• _AIM OF THE TASK_
Print the lines below without any changes.

------------------------

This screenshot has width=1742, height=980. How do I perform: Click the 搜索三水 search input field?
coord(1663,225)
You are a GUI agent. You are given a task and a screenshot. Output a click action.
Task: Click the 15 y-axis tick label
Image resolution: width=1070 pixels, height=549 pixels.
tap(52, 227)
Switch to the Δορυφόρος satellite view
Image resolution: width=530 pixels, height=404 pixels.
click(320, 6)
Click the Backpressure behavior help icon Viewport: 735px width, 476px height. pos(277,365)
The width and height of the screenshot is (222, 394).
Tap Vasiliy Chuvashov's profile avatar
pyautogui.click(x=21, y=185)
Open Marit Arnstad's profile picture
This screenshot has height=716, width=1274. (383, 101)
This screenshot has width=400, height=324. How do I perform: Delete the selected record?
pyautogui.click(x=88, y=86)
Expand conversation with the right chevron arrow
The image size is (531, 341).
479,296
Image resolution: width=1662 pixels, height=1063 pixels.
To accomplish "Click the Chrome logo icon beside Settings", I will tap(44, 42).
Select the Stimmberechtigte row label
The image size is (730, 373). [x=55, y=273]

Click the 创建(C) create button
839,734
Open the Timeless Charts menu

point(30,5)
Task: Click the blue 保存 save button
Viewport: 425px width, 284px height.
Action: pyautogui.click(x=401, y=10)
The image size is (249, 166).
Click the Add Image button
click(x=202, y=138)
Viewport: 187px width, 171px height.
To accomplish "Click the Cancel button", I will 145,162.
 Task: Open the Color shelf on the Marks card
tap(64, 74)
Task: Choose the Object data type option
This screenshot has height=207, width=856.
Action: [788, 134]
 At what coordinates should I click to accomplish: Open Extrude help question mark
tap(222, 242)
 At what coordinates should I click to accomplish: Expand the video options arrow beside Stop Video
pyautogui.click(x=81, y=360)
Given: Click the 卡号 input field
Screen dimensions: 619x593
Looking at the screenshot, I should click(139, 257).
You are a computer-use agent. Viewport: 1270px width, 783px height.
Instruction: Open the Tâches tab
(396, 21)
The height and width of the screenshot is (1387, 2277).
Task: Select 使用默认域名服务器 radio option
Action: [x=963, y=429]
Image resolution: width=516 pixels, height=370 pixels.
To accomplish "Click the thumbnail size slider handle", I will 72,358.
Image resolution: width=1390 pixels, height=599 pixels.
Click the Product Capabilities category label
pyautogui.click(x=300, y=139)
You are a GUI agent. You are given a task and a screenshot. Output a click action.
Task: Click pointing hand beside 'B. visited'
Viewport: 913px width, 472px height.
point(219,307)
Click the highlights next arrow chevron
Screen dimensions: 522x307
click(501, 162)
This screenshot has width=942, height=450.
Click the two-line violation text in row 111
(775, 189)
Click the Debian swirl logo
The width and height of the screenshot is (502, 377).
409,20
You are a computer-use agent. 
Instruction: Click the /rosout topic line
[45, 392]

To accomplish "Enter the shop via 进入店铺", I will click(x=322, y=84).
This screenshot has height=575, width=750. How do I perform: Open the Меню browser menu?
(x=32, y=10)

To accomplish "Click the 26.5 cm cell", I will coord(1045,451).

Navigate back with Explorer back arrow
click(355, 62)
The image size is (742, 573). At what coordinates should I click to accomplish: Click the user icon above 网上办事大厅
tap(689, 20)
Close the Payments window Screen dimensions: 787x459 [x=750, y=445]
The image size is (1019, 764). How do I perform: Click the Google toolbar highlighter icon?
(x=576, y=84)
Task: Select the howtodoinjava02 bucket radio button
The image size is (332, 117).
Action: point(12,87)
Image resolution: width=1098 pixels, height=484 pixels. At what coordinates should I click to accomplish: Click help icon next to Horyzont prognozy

------------------------

• _ANSWER_
This screenshot has width=1742, height=980. How do I perform: Click the 搜索三水 search input field?
coord(1663,225)
You are a GUI agent. You are given a task and a screenshot. Output a click action.
Task: Click the 15 y-axis tick label
Image resolution: width=1070 pixels, height=549 pixels.
tap(52, 227)
Switch to the Δορυφόρος satellite view
Image resolution: width=530 pixels, height=404 pixels.
click(320, 6)
Click the Backpressure behavior help icon Viewport: 735px width, 476px height. pos(277,365)
The width and height of the screenshot is (222, 394).
Tap Vasiliy Chuvashov's profile avatar
pyautogui.click(x=21, y=185)
Open Marit Arnstad's profile picture
This screenshot has height=716, width=1274. (383, 101)
This screenshot has width=400, height=324. How do I perform: Delete the selected record?
pyautogui.click(x=88, y=86)
Expand conversation with the right chevron arrow
The image size is (531, 341).
479,296
Image resolution: width=1662 pixels, height=1063 pixels.
To accomplish "Click the Chrome logo icon beside Settings", I will tap(44, 42).
Select the Stimmberechtigte row label
The image size is (730, 373). [x=55, y=273]

Click the 创建(C) create button
839,734
Open the Timeless Charts menu

point(30,5)
Task: Click the blue 保存 save button
Viewport: 425px width, 284px height.
Action: pyautogui.click(x=401, y=10)
The image size is (249, 166).
Click the Add Image button
click(x=202, y=138)
Viewport: 187px width, 171px height.
To accomplish "Click the Cancel button", I will 145,162.
 Task: Open the Color shelf on the Marks card
tap(64, 74)
Task: Choose the Object data type option
This screenshot has height=207, width=856.
Action: [788, 134]
 At what coordinates should I click to accomplish: Open Extrude help question mark
tap(222, 242)
 At what coordinates should I click to accomplish: Expand the video options arrow beside Stop Video
pyautogui.click(x=81, y=360)
Given: Click the 卡号 input field
Screen dimensions: 619x593
Looking at the screenshot, I should click(139, 257).
You are a computer-use agent. Viewport: 1270px width, 783px height.
Instruction: Open the Tâches tab
(396, 21)
The height and width of the screenshot is (1387, 2277).
Task: Select 使用默认域名服务器 radio option
Action: [x=963, y=429]
Image resolution: width=516 pixels, height=370 pixels.
To accomplish "Click the thumbnail size slider handle", I will 72,358.
Image resolution: width=1390 pixels, height=599 pixels.
Click the Product Capabilities category label
pyautogui.click(x=300, y=139)
You are a GUI agent. You are given a task and a screenshot. Output a click action.
Task: Click pointing hand beside 'B. visited'
Viewport: 913px width, 472px height.
point(219,307)
Click the highlights next arrow chevron
Screen dimensions: 522x307
click(501, 162)
This screenshot has width=942, height=450.
Click the two-line violation text in row 111
(775, 189)
Click the Debian swirl logo
The width and height of the screenshot is (502, 377).
409,20
You are a computer-use agent. 
Instruction: Click the /rosout topic line
[45, 392]

To accomplish "Enter the shop via 进入店铺", I will click(x=322, y=84).
This screenshot has height=575, width=750. How do I perform: Open the Меню browser menu?
(x=32, y=10)

To accomplish "Click the 26.5 cm cell", I will coord(1045,451).

Navigate back with Explorer back arrow
click(355, 62)
The image size is (742, 573). At what coordinates should I click to accomplish: Click the user icon above 网上办事大厅
tap(689, 20)
Close the Payments window Screen dimensions: 787x459 [x=750, y=445]
The image size is (1019, 764). How do I perform: Click the Google toolbar highlighter icon?
(x=576, y=84)
Task: Select the howtodoinjava02 bucket radio button
The image size is (332, 117).
Action: point(12,87)
Image resolution: width=1098 pixels, height=484 pixels. At what coordinates should I click to accomplish: Click help icon next to Horyzont prognozy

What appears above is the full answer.